The announcement was made during the Global Landscapes Forum at the Conference of Parties (COP21) in Paris, where forest landscape restoration is a key ingredient of the global movement to adapt to and mitigate climate change. Commitments made through AFR100 build on significant climate pledges made by many African countries to support a binding global climate agreement.

“Restoring our landscapes brings prosperity, security and opportunity,” said Dr. Vincent Biruta, Minister of Natural Resources in Rwanda. “With forest landscape restoration we’ve seen agricultural yields rise and farmers in our rural communities diversify their livelihoods and improve their well-being. Forest landscape restoration is not just an environmental strategy, it is an economic and social development strategy as well.”

For the first time, AFR100 brings together political leadership with an ambitious package of financial and technical resources to support a large-scale forest landscape restoration effort across Africa. Nine financial partners and 10 technical assistance providers have pledged support, led by the New Partnership for Africa’s Development (NEPAD Agency), Germany’s Federal Ministry for Economic Cooperation and Development (BMZ), and World Resources Institute (WRI).

“The scale of these new restoration commitments is unprecedented,” said Wanjira Mathai, Chair of the Green Belt Movement and daughter of Nobel Peace Prize Laureate Wangari Maathai. “I have seen restoration in communities both large and small across Africa, but the promise of a continent-wide movement is truly inspiring. Restoring landscapes will empower and enrich rural communities while providing downstream benefits to those in cities. Everybody wins. ”

Countries that have agreed to join the AFR100 initiative include:

• Democratic Republic of Congo | 8 million hectares
• Ethiopia | 15 million hectares
• Kenya | Committed, but finalizing hectare target
• Liberia | 1 million hectares
• Madagascar | Committed, but finalizing hectare target
• Malawi | Committed, but finalizing hectare target
• Niger | 3.2 million hectares
• Rwanda | 2 million hectares
• Togo | Committed, but finalizing hectare target
• Uganda | 2.5 million hectares

AFR100 builds on the climate commitments made by African countries. So far, 13 of the INDCs (Intended Nationally Determined Contributions) submitted by African countries include restoration, conservation of standing forests, or “climate-smart” agriculture. According to WRI analysis, following through on the commitments would cumulatively reduce emissions by 1.2 Gt CO2eq over the next 10 years, or 36 percent of Africa’s annual emissions and 0.25 percent of global emissions.

Supplied information:
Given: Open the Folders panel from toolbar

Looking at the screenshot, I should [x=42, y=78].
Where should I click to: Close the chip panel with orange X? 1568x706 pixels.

Given exercise: In the AFR100 excerpt, what hectare figure is listed for Ethiopia, please? The lines are separate material and are not part of the AFR100 excerpt.

Solution to this task: 15 million hectares.